===== MATERIAL PROVIDED =====
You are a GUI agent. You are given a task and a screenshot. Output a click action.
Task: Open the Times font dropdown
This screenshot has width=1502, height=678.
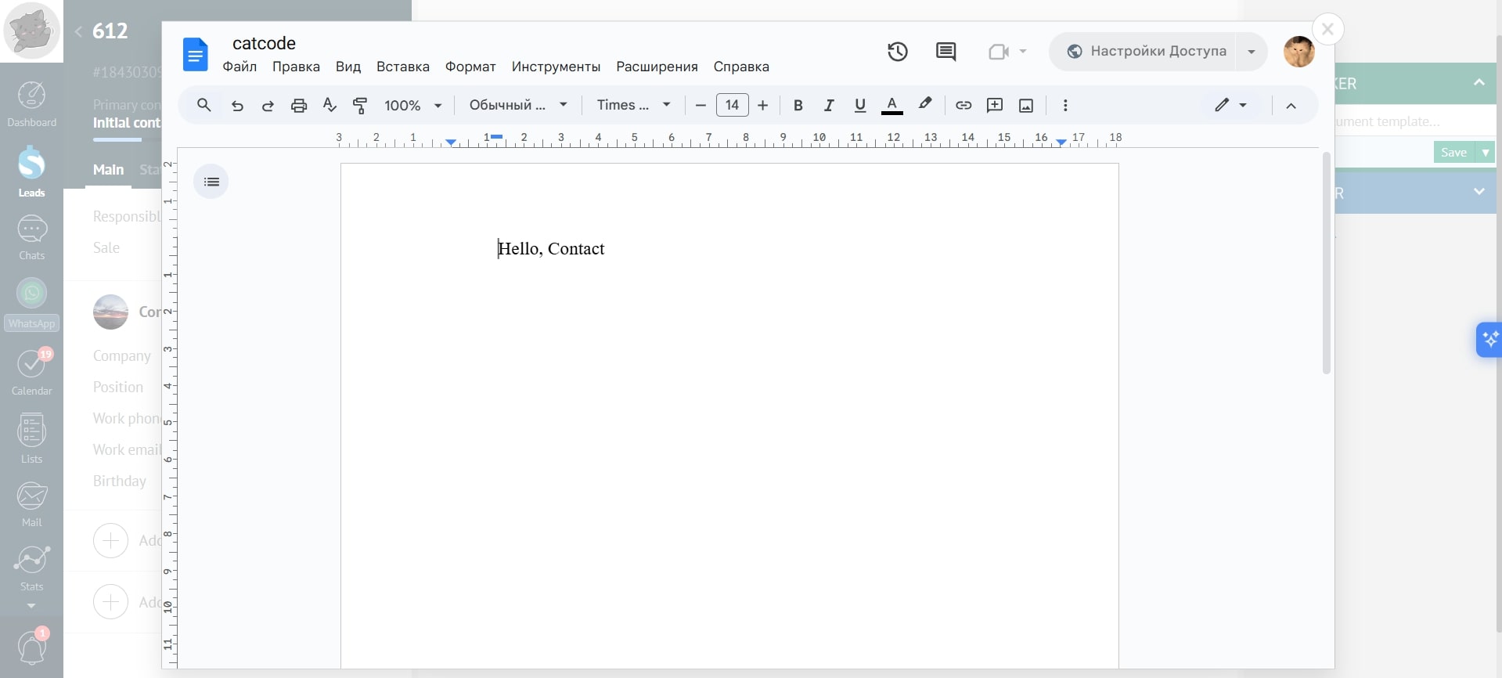(633, 106)
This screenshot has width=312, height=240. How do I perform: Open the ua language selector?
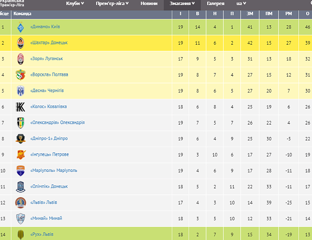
=====
## EXERCISE DIRECTIONS:
Filter the records above for lines containing the word "Open", and copy those lines.

## RESPONSE TO THIS EXERCISE:
Task: Open the Times font dropdown
This screenshot has width=312, height=240. How do I perform: Open the ua language selector?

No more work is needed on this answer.